INSTRUCTIONS FOR THE TASK
What is needed is an exact transcription of the listing, with the images removed.

PROVIDED ENTRIES
##########

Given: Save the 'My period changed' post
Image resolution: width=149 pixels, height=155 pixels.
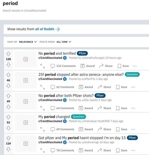Looking at the screenshot, I should tap(122, 129).
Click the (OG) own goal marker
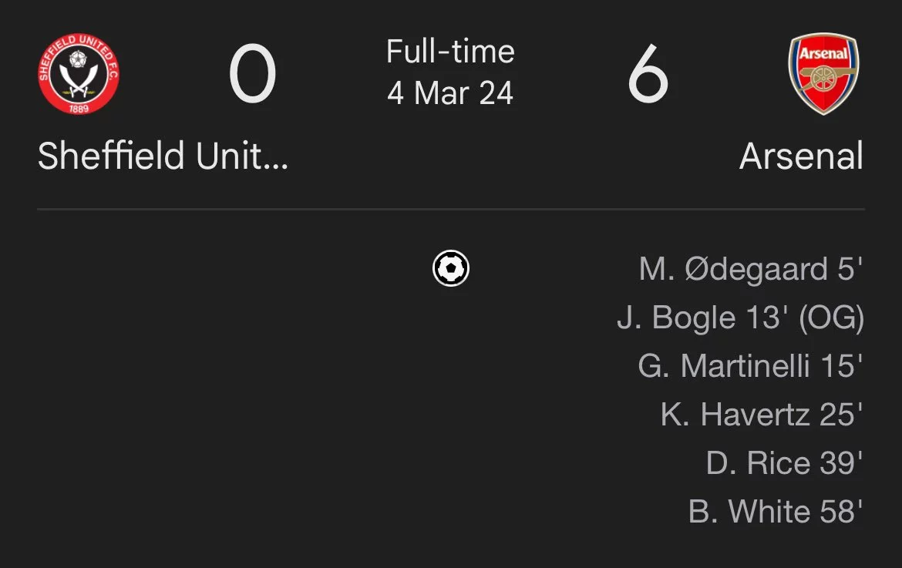 click(831, 318)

##########

RESULT OF THIS EXERCISE
Given: Save the 'My period changed' post
Image resolution: width=149 pixels, height=155 pixels.
Looking at the screenshot, I should tap(122, 129).
Click the (OG) own goal marker
 click(831, 318)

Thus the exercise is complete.